- **Check your understanding**:
1. List the symptoms of a severe allergic reaction that the text on drug allergies and side effects says to report to a doctor right away.
2. Answer these questions from the text on drug allergies and side effects:
(a) What medicine was Suzanne Robotti told to take every day for back pain?
(b) How many weeks later did she actually see the doctor?
(c) Do side effects involve the immune system?
3. Extend the text on drug allergies and side effects, picking up after its final sentence.

- **Text**:
---*---
It’s important to note, too, that you might not have an allergic reaction to a drug the first time you take it. As Dr. Alexander points out, “Allergies have to develop. None of us are born with them.” If you take a medicine often or for a long time your body may begin to produce antibodies to the drug that trigger a reaction at unpredictable time. This is another reason to use the lowest dose of medicine for the shortest time possible and as infrequently as possible.
Suzanne Robotti’s experience is not unusual. Robotti, founder of MedShadow, was told to take Aleve (naproxen, a common NSAID) every day for back pain until her follow up appointment. Because of scheduling problems she saw the doctor 6 weeks later, rather than 2, while continuing to take Aleve daily, as prescribed. A few days before her follow up appointment, she noticed her palms got itchy when she took the pills, a classic allergic sign. “My doctor told me I’d taken it so long that I’d developed an allergy to it.” The doctor warned her she should never take NSAIDs again as the allergy could increase with further use.
If any of the following symptoms of a severe allergic reaction — anaphylaxis — crop up, tell your doctor right away:
- Abdominal pain or cramping
- Diarrhea, nausea, vomiting
- Difficulty breathing, with wheezing or hoarse voice
- Dizziness or fainting
- Rapid pulse and/or heart palpitations
When is it a Side Effect?
Unlike drug allergies, side effects do not involve the immune system. Rather, they’re often caused by the way a medication works. Let’s say a drug lowers blood pressure by relaxing the blood vessels — it might cause dizziness (when blood vessels are more relaxed, it may take a little bit longer for the blood to reach the brain when you stand up, for example).
“Vomiting is usually a side effect,” says Dr. Alexander. “Insomnia, sleepiness, nausea and diarrhea are also classic side effects.” Other examples of side effects include headaches, dizziness, palpitations, sluggishness and constipation.
Drug-related side effects occur much more frequently than allergic reactions — even though people may think the opposite is true. Why are patients more willing to ascribe a bad reaction to an allergy rather than a side effect? It’s about our understandable desire, after experiencing a bad reaction, to avoid ever feeling that way again — so instead of asking the doctor to adjust a dose or suggest other means of avoiding what might be a side effect (such as switching to an extended release form or taking the drug at a different time of day), we self-diagnose an allergy.
---*---
- **Dataset section**:
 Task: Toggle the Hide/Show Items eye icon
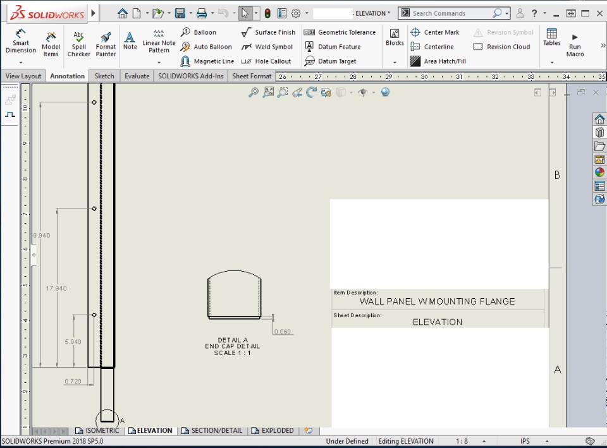coord(362,92)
---*---
- **Answers given**:
1.
- Abdominal pain or cramping
- Diarrhea, nausea, vomiting
- Difficulty breathing, with wheezing or hoarse voice
- Dizziness or fainting
- Rapid pulse and/or heart palpitations

2.
(a) Aleve (naproxen)
(b) 6 weeks
(c) No

3.
What to Do
It never hurts to read the labels on your medications. Over-the-counter drugs are required to have drug information on the back labels, and if you don’t find all your answers there, you can usually find a toll-free number on the label to call so you can ask a specialist information about that drug.
Open communication is key. Try to give your healthcare provider as much information as possible regarding the signs and symptoms you experienced. Be as specific as you can — and don’t be shy. Sometimes the little details can make it easier to identify the cause of your symptoms, and the solution. Your doctor can also tell you whether your symptoms are actually caused by drugs or an illness.
Another option is to ask your doctor, nurse practitioner, or physician’s assistant what sorts of reactions you expect before you leave his or her office with a new prescription. Your pharmacist can also answer questions about your new medication and whether it could worsen effects of drugs you’re already taking.
Adverse reactions may have greater effects in special populations. For example, people ages 65 and older, as they are twice as likely to seek treatment from an emergency department and 7 times more likely to land in the hospital due to some unwanted drug event. However, the fact that people in this age group tend to take more medications may increase this risk.
Prescription drugs often come with patient information guides that offers more information about the drug you’re taking, how to take it, potential side effects, and other medications. Ask your pharmacy for help if you don’t have an information handout. They can probably print you out a copy.